[Data entries]
Content starts

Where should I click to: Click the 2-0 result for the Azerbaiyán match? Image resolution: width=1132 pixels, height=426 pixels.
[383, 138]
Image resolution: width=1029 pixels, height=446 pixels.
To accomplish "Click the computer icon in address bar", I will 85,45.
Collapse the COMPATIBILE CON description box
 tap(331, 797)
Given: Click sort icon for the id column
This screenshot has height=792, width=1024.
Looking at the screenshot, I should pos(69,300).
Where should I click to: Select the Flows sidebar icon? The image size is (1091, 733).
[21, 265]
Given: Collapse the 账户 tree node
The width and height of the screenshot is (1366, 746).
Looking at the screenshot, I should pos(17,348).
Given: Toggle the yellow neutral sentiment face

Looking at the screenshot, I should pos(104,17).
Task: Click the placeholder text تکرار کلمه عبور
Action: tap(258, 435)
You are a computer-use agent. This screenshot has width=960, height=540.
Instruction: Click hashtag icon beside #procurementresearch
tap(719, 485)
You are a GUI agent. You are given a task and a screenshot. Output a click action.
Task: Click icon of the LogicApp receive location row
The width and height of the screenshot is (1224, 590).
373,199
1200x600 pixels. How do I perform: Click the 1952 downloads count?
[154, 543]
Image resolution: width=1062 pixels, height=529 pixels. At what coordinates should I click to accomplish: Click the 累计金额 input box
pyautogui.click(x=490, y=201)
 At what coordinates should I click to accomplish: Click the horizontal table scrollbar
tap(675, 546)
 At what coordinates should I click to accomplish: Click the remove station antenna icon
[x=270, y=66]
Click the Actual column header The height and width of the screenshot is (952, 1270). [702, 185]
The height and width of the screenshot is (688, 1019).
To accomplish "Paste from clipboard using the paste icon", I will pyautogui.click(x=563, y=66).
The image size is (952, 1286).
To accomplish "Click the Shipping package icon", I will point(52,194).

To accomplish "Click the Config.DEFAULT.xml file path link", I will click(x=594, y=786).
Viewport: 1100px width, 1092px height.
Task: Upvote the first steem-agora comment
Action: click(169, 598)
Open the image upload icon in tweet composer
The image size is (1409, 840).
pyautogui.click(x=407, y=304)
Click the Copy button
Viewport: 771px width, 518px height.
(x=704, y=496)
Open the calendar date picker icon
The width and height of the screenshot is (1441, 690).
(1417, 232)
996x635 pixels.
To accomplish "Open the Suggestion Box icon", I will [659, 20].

Content ends

# [Directions for this task]
The response must contain every entry, each one identical to the original.

# [Your response]
Where should I click to: Click the 2-0 result for the Azerbaiyán match? Image resolution: width=1132 pixels, height=426 pixels.
[383, 138]
Image resolution: width=1029 pixels, height=446 pixels.
To accomplish "Click the computer icon in address bar", I will 85,45.
Collapse the COMPATIBILE CON description box
 tap(331, 797)
Given: Click sort icon for the id column
This screenshot has height=792, width=1024.
Looking at the screenshot, I should pos(69,300).
Where should I click to: Select the Flows sidebar icon? The image size is (1091, 733).
[21, 265]
Given: Collapse the 账户 tree node
The width and height of the screenshot is (1366, 746).
Looking at the screenshot, I should pos(17,348).
Given: Toggle the yellow neutral sentiment face

Looking at the screenshot, I should pos(104,17).
Task: Click the placeholder text تکرار کلمه عبور
Action: tap(258, 435)
You are a computer-use agent. This screenshot has width=960, height=540.
Instruction: Click hashtag icon beside #procurementresearch
tap(719, 485)
You are a GUI agent. You are given a task and a screenshot. Output a click action.
Task: Click icon of the LogicApp receive location row
The width and height of the screenshot is (1224, 590).
373,199
1200x600 pixels. How do I perform: Click the 1952 downloads count?
[154, 543]
Image resolution: width=1062 pixels, height=529 pixels. At what coordinates should I click to accomplish: Click the 累计金额 input box
pyautogui.click(x=490, y=201)
 At what coordinates should I click to accomplish: Click the horizontal table scrollbar
tap(675, 546)
 At what coordinates should I click to accomplish: Click the remove station antenna icon
[x=270, y=66]
Click the Actual column header The height and width of the screenshot is (952, 1270). [702, 185]
The height and width of the screenshot is (688, 1019).
To accomplish "Paste from clipboard using the paste icon", I will pyautogui.click(x=563, y=66).
The image size is (952, 1286).
To accomplish "Click the Shipping package icon", I will point(52,194).

To accomplish "Click the Config.DEFAULT.xml file path link", I will click(x=594, y=786).
Viewport: 1100px width, 1092px height.
Task: Upvote the first steem-agora comment
Action: click(169, 598)
Open the image upload icon in tweet composer
The image size is (1409, 840).
pyautogui.click(x=407, y=304)
Click the Copy button
Viewport: 771px width, 518px height.
(x=704, y=496)
Open the calendar date picker icon
The width and height of the screenshot is (1441, 690).
(1417, 232)
996x635 pixels.
To accomplish "Open the Suggestion Box icon", I will [659, 20].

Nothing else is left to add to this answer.